START Supplied material

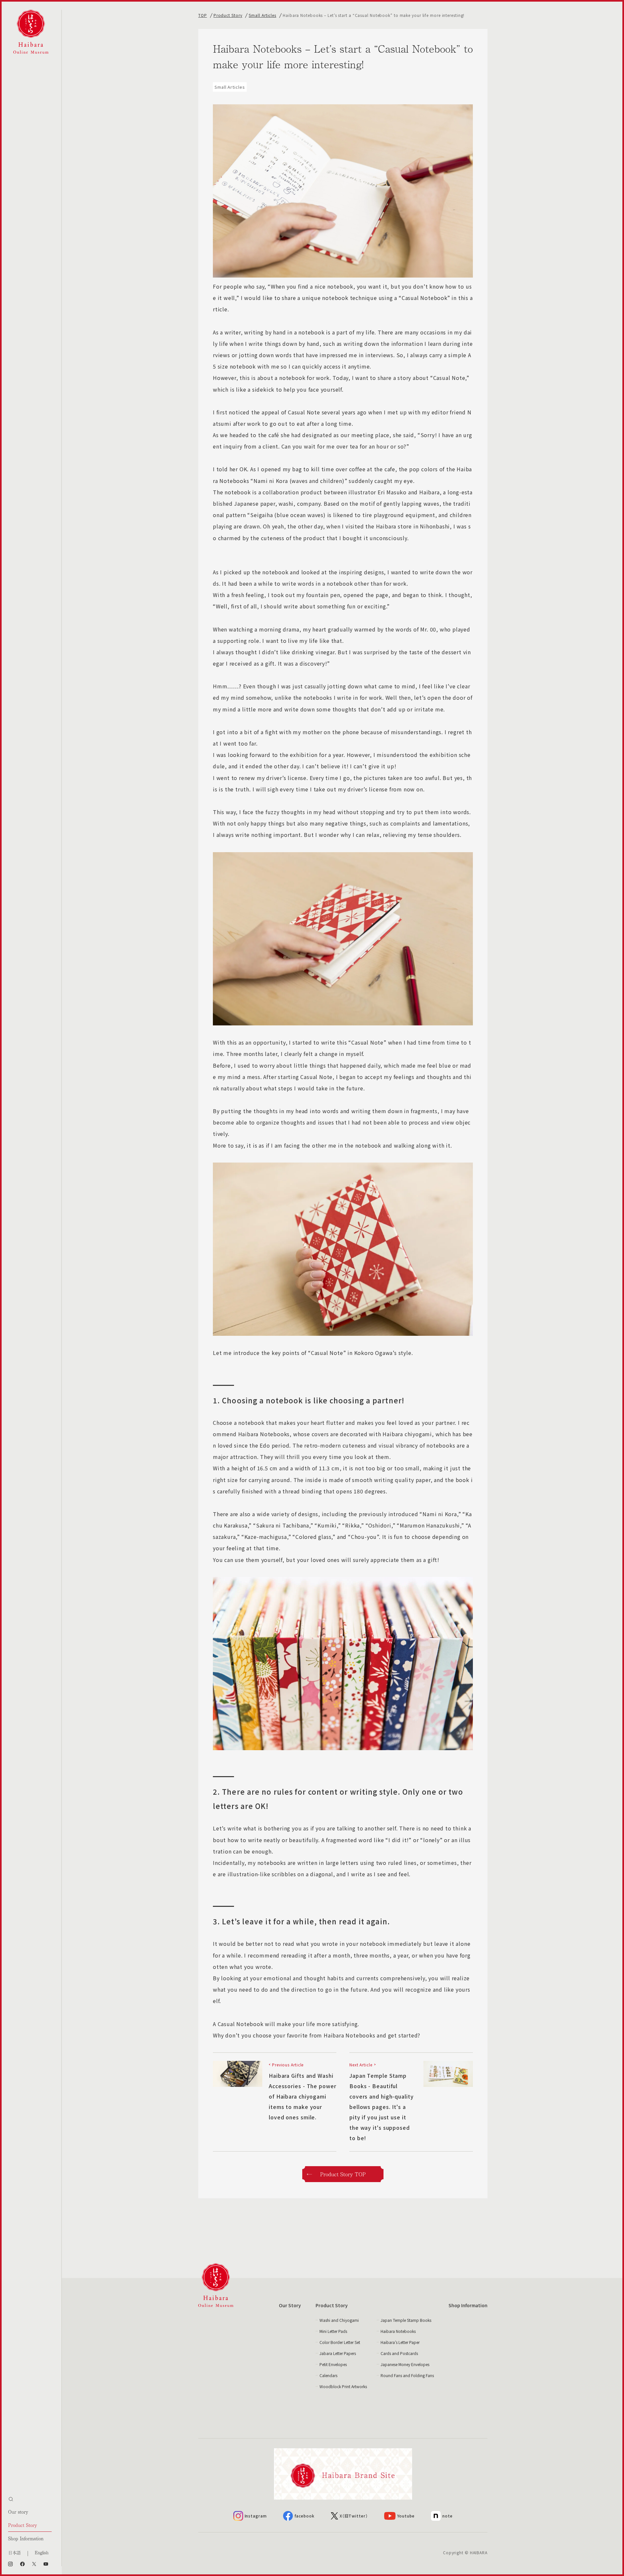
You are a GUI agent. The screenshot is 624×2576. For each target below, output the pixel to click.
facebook (304, 2515)
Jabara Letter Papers (337, 2353)
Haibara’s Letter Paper (400, 2342)
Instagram (256, 2515)
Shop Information (26, 2538)
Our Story (290, 2305)
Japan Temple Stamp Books (406, 2320)
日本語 (14, 2552)
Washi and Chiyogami (339, 2320)
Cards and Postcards (399, 2353)
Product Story (22, 2525)
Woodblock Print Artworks (343, 2386)
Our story (18, 2511)
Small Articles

END Supplied material

What you have to do:
Look above for the line containing "Our Story (290, 2305)"; reproduce it and every line after it through the end of the material, exactly, and nothing else.

Task solution:
Our Story (290, 2305)
Japan Temple Stamp Books (406, 2320)
日本語 (14, 2552)
Washi and Chiyogami (339, 2320)
Cards and Postcards (399, 2353)
Product Story (22, 2525)
Woodblock Print Artworks (343, 2386)
Our story (18, 2511)
Small Articles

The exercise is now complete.